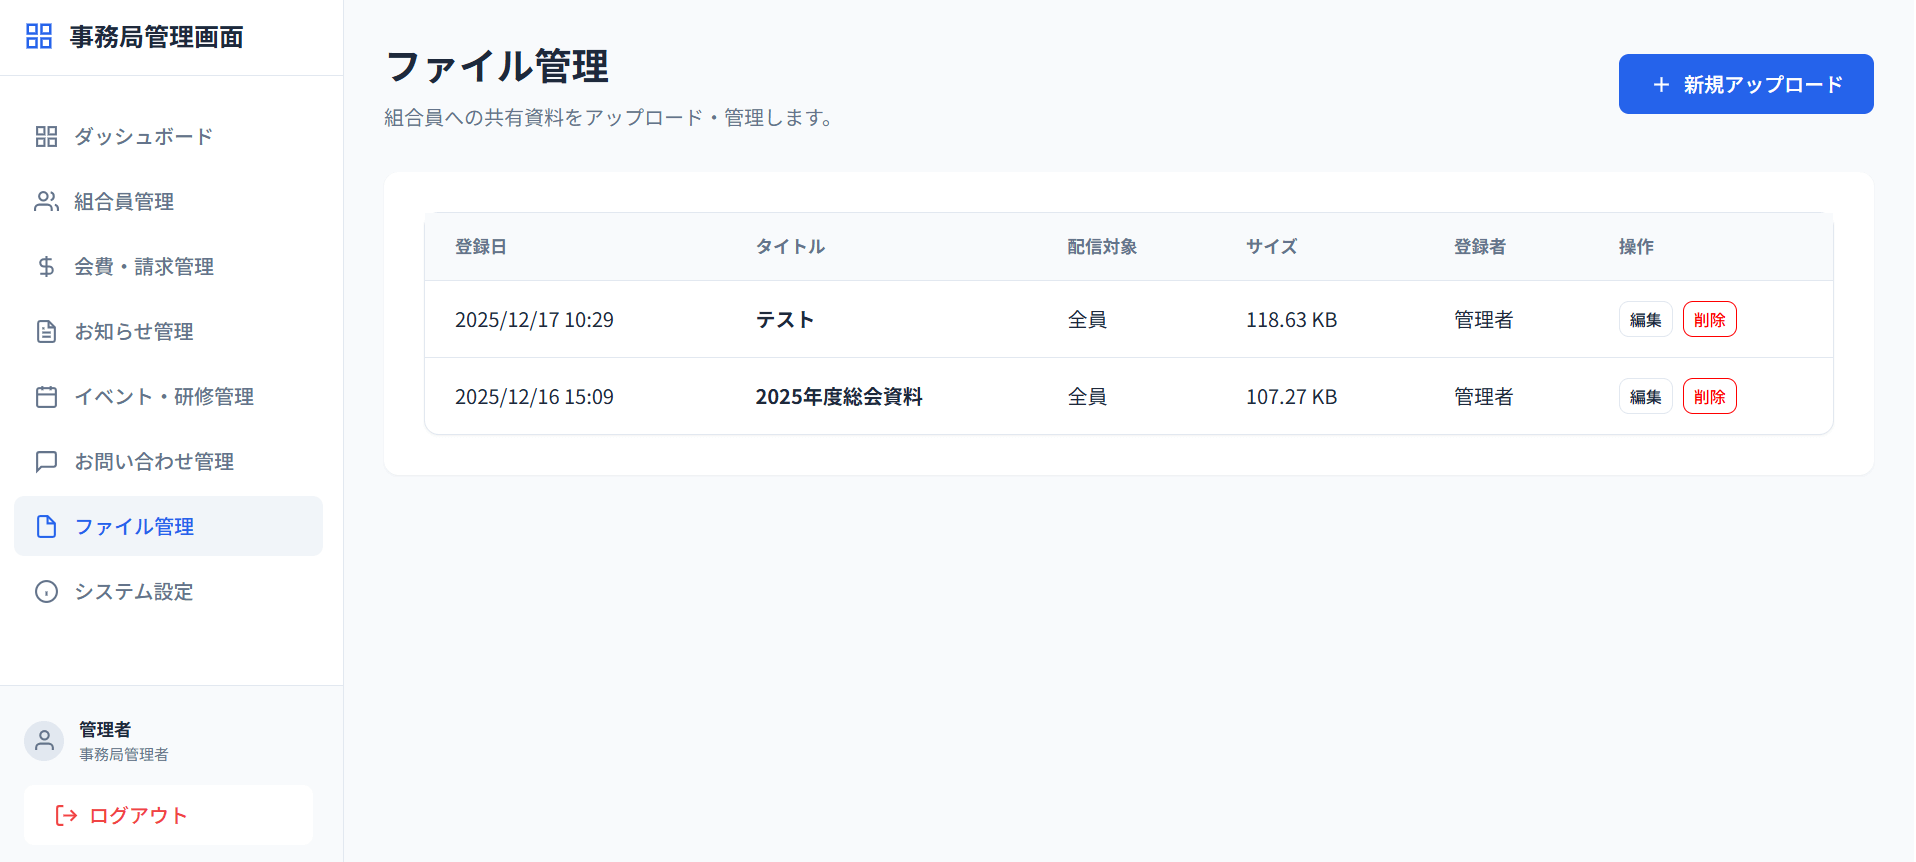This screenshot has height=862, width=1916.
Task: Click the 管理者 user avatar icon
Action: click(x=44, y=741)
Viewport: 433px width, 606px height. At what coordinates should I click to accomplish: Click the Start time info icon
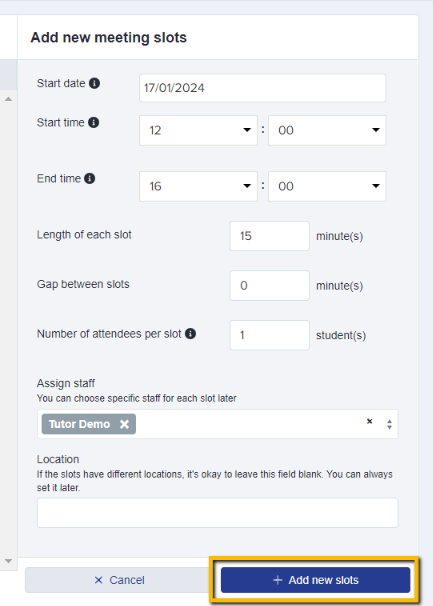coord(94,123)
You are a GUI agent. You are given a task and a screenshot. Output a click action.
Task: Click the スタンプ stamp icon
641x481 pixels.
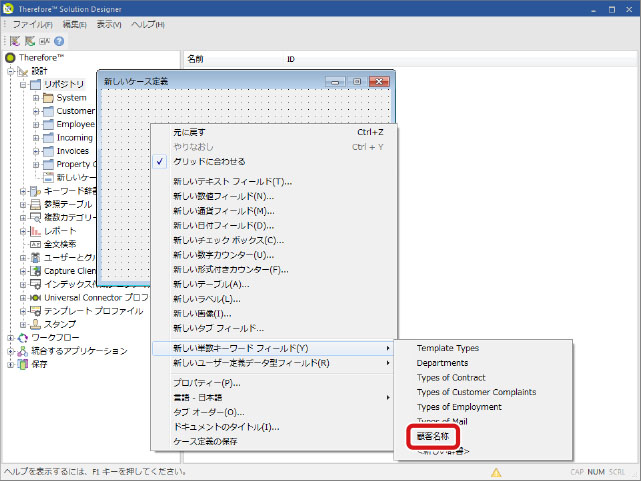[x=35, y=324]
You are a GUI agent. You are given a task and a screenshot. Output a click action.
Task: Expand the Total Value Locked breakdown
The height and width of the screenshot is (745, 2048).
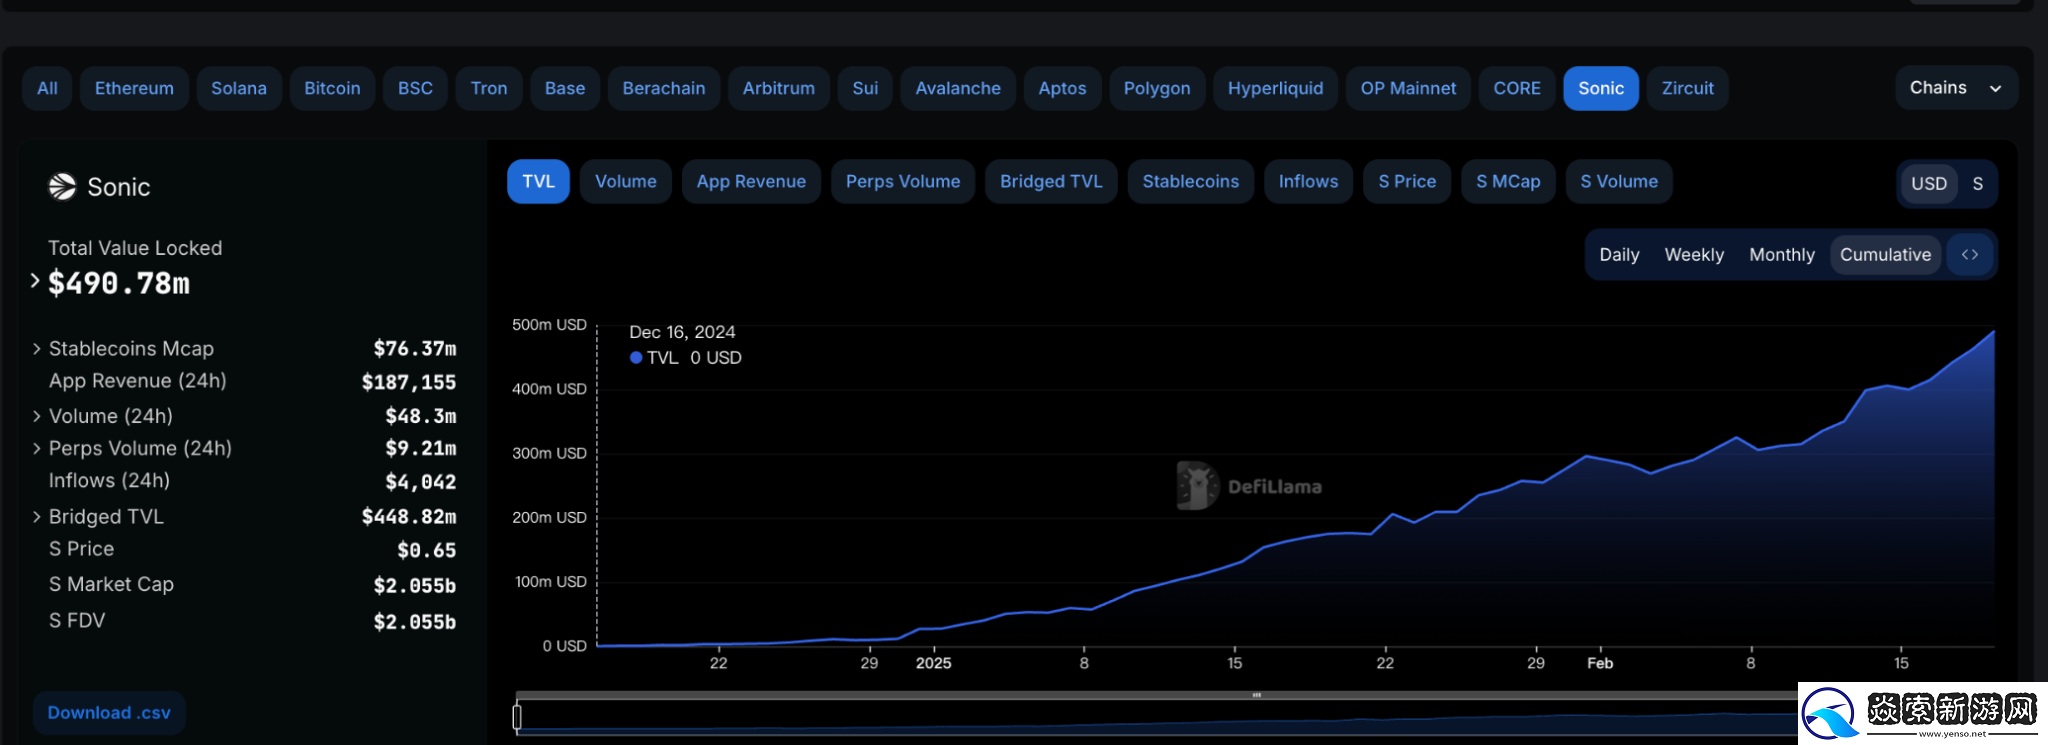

▬▬▬▬▬▬

To do:
With the pictures left out, write out exactly the lines from the line containing "641x481 pixels." through the last line of the entries above, both ends included, and no others.

Answer to this problem:
641x481 pixels.
[x=35, y=324]
You are a GUI agent. You are given a task and a screenshot. Output a click action.
Task: Expand the Total Value Locked breakdown
The height and width of the screenshot is (745, 2048).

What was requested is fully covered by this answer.